As a linguistic side note it is also spelt dukka or duqqa, although I have always preferred using the ta-marbutah ة where relevant, as well as the letter ‘q’ for the correct transliteration of the letter ق – just to be absolutely clear!

However you spell it, the name duqqah comes from the Arabic verb ‘to pound’. The snack contains a coarsely ground selection of nuts (usually hazelnuts but also pistachios, almonds and cashews), sesame seeds and a selection of herbs and spices such as coriander seeds, chilli and/or cumin for example, although this can all be varied to taste.

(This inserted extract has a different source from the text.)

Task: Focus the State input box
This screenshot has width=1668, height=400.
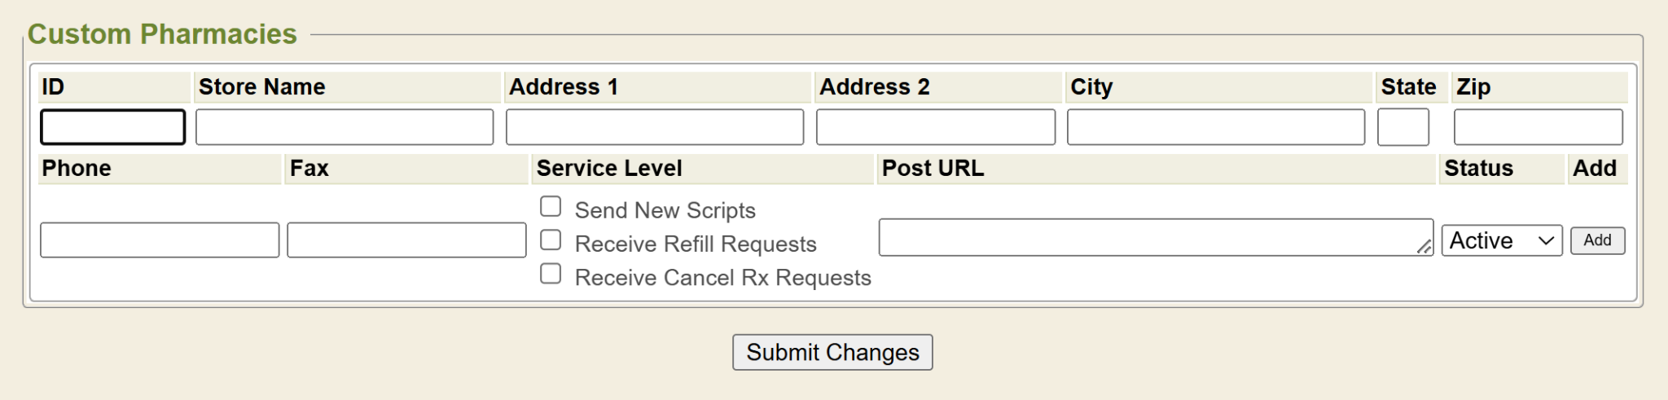Action: [x=1402, y=127]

To eat it, simply lay it out on a plate, dip bread into some good quality olive oil then dab it into the duqqah mixture to coat it, and enjoy! You can also sprinkle it over salad or vegetables.

For my recipe I lacked hazelnuts, so I made it as follows:

8 pistachio nuts
1 teaspoon black sesame seeds
4 peanuts
Pinch of sunflower seeds
Pinch of flaked almonds
Pinch of cumin seeds
Pinch of sea salt
Smidgen of pepper
Pinch of chilli powder
Pinch of turmeric

I roughly ground it with a mortar and pestle (but not too much) then served it with pitta bread and a small dish of extra virgin olive oil.

This serves two people.

However you can alter the quantities and the ingredients to suit your taste. The varieties are multiple. You can even buy it in some supermarkets.

And if you were wondering about martinis… the answer is “yes”.

Of course it will go with a martini. However, by eating it, somewhat messily, with ones hands and oily bread, this isn’t perhaps the most elegant martini accompaniment. Save it for when you’re having a drink with more intimate company, not a first martini date. Don’t be deterred though, it’s tasty and interesting with a bit of bite.